I am developing an orchard module, for which I have the "AntiForgery: Enabled" in the module.txt file.

However, I need a single action to skip the antiforgery check.

I have tried both,

[OverrideAuthorization]
[AllowAnonymous]

on the action with no success as I am still getting the following error when redirecting to the action from a thirdparty application.

The required anti-forgery form field "__RequestVerificationToken" is not present.

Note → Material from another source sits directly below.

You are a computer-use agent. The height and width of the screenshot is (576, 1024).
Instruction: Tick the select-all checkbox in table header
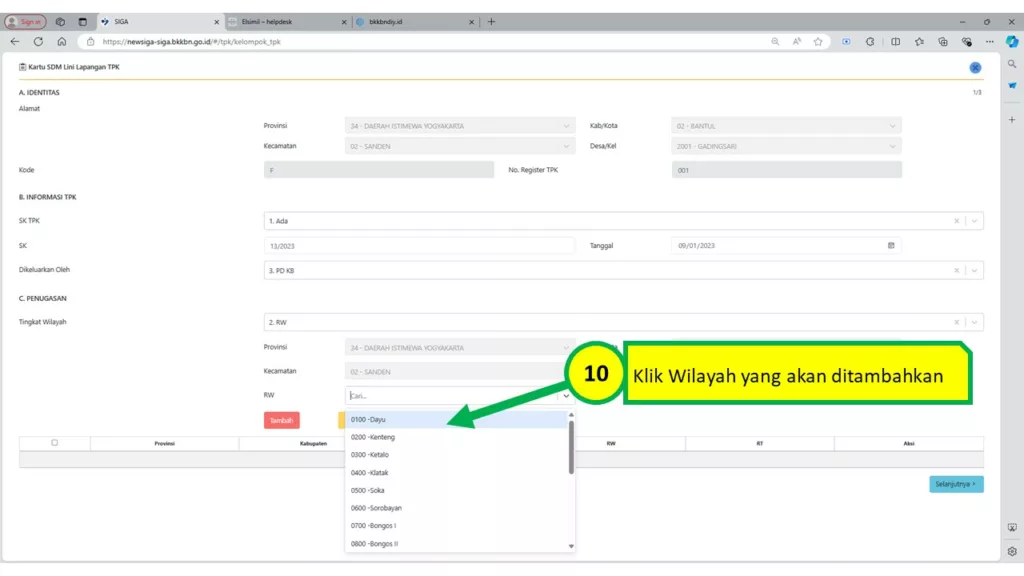pos(54,443)
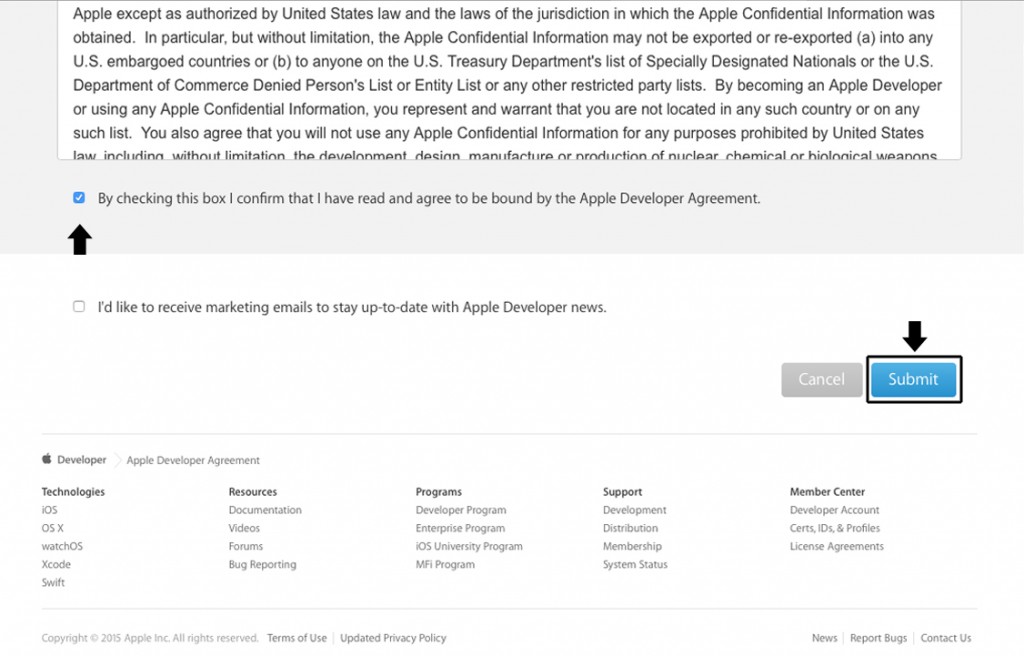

I have also tried solutions such as Override Authorize Attribute in ASP.NET MVC

Any ideas as to why this would not work within an Orchard module?

Community
  • 1
  • 1
scully
  • 69
  • 1
  • 1
  • 4
  • Why do you need to skip request validation? – Bertrand Le Roy Aug 01 '14 at 08:23
  • During the payment process we open a popup to another site for validation on the credit card, that site then verifies the card and posts the response back to our site. It is at this point that the above error occurs. – scully Aug 01 '14 at 09:03

1 Answers1

0

I have unfortunately had to update the Orchard.Framework.dll as seen here - Opt out Antiforgery token per method

The problem with this is that anytime we upgrade to a new version of Orchard we then need to keep this in mind and re-implement it.

There has however been a pull request - Fix for issue 19384, so hopefully will form part of future versions of Orchard

scully
  • 69
  • 1
  • 1
  • 4